● **Problem description**: Pull out every row below that contains the string "Task" and copy each one in full. The match is case-sensitive.

[Element and text location data]

start

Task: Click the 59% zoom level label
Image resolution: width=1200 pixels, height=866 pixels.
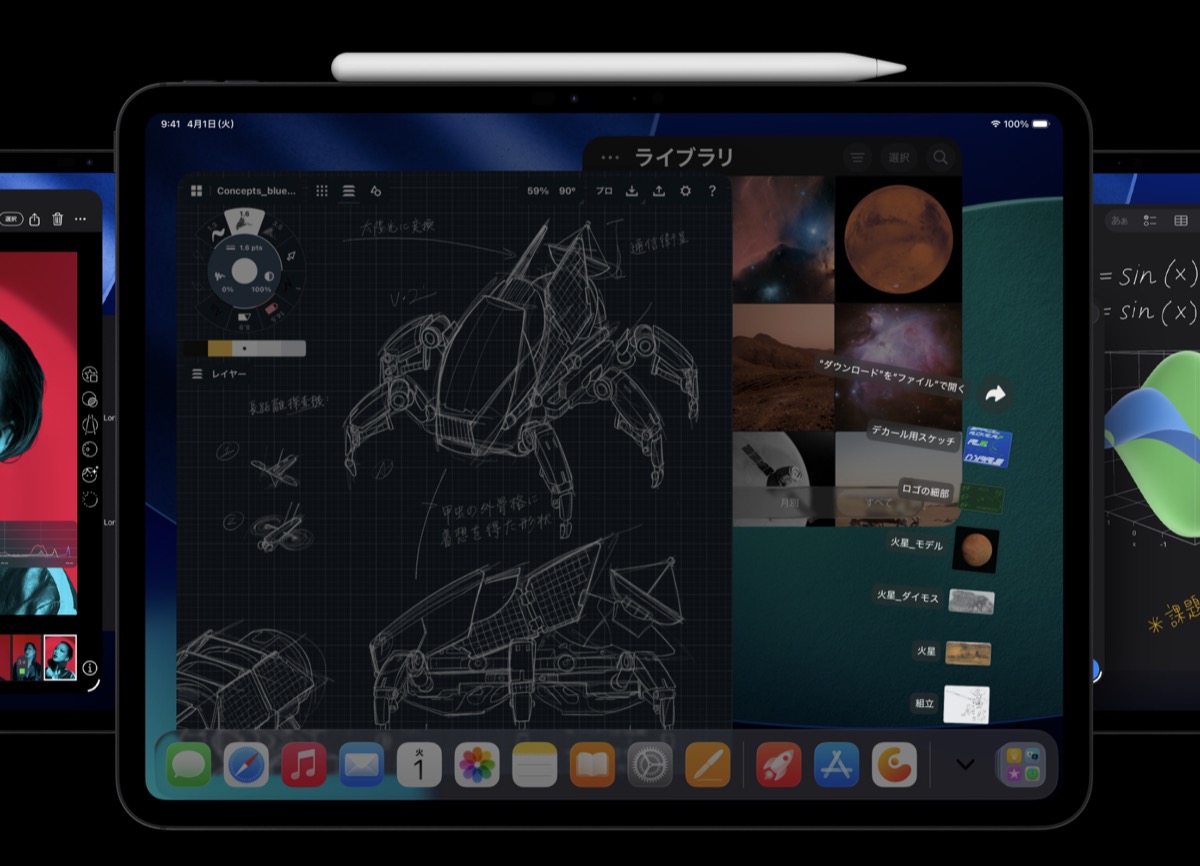Action: (538, 191)
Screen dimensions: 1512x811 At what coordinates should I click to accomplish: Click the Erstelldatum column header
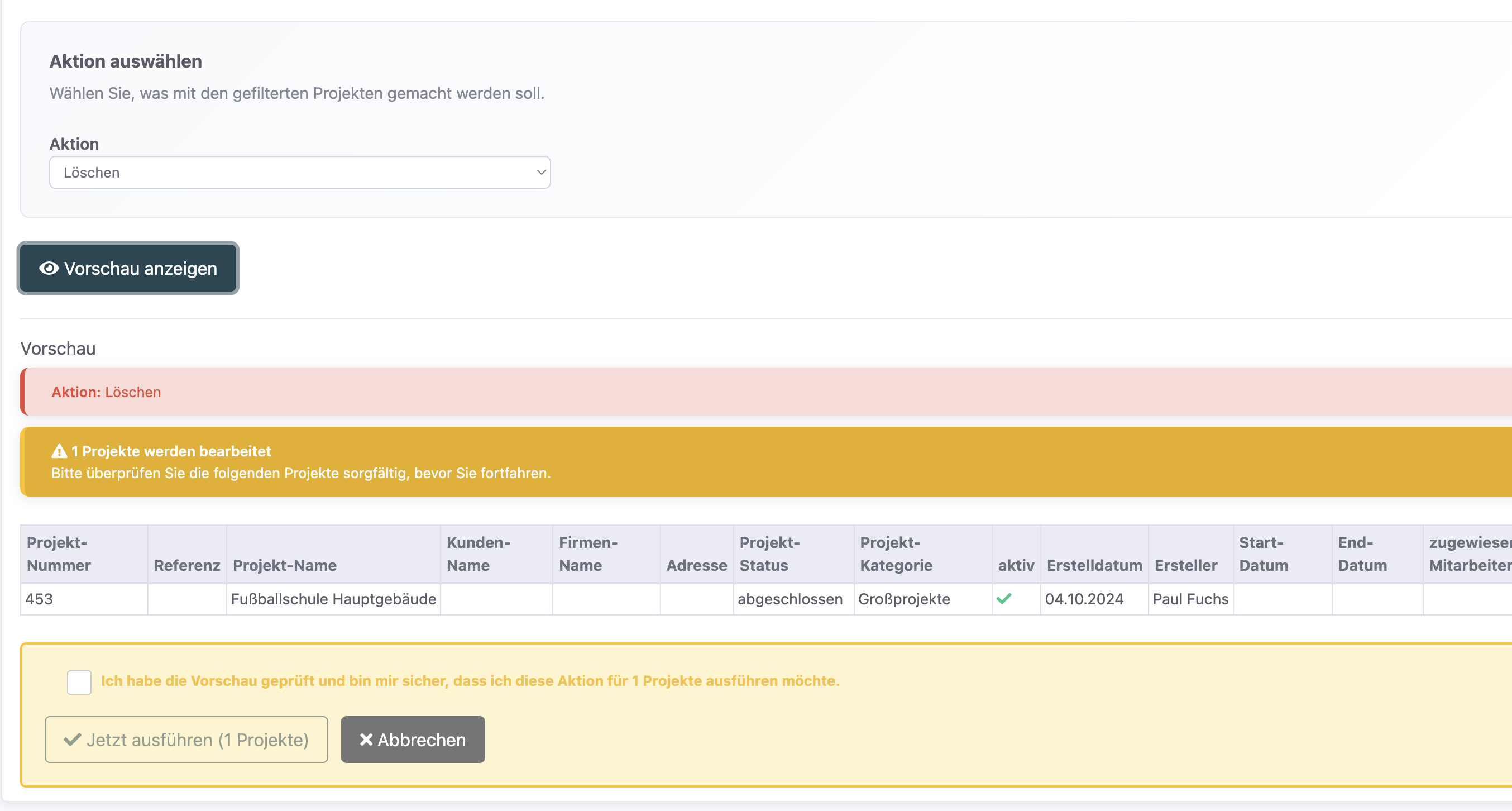1094,565
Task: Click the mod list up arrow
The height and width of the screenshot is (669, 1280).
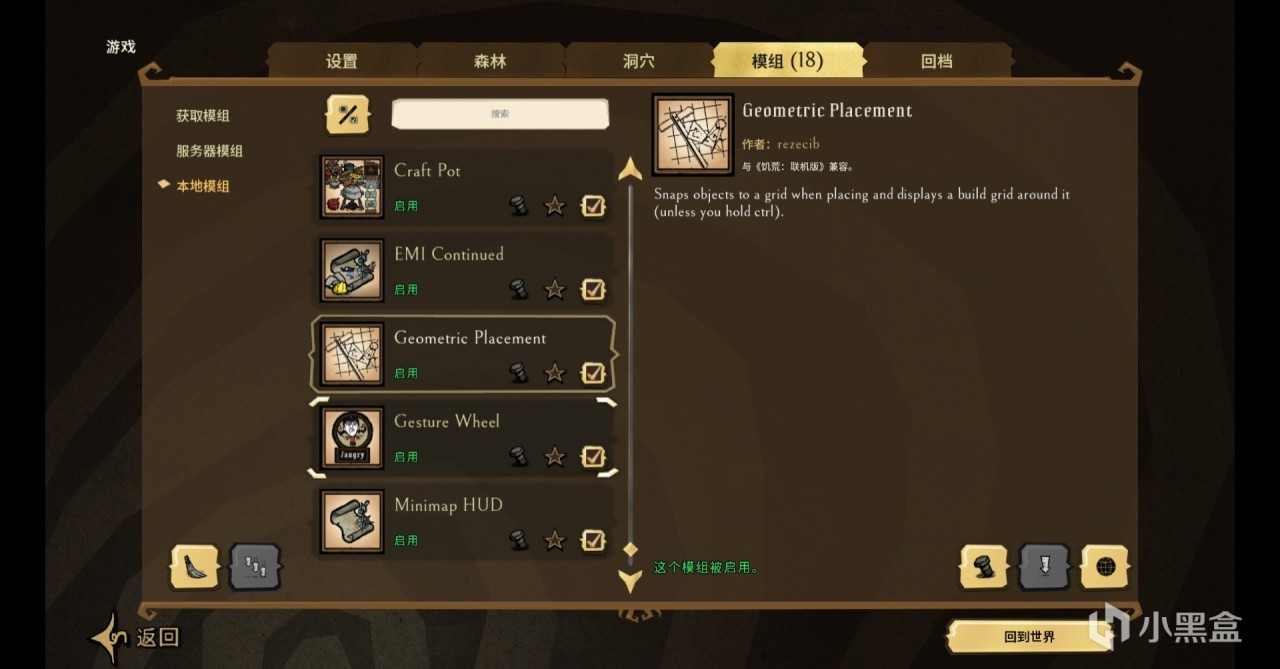Action: pyautogui.click(x=630, y=168)
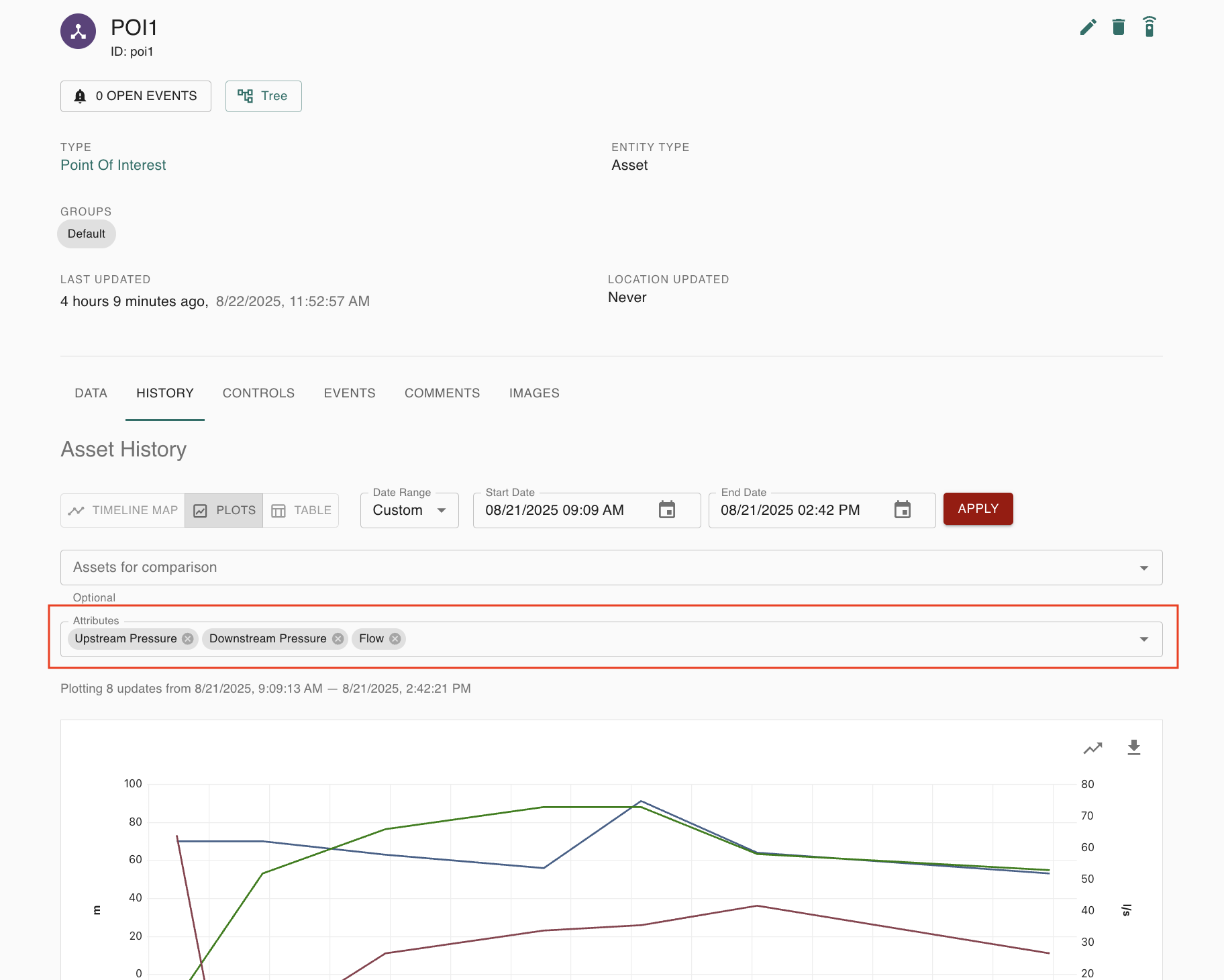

end

● **Output**:
Task: Click the 59% zoom level label
Task: Click the mod list up arrow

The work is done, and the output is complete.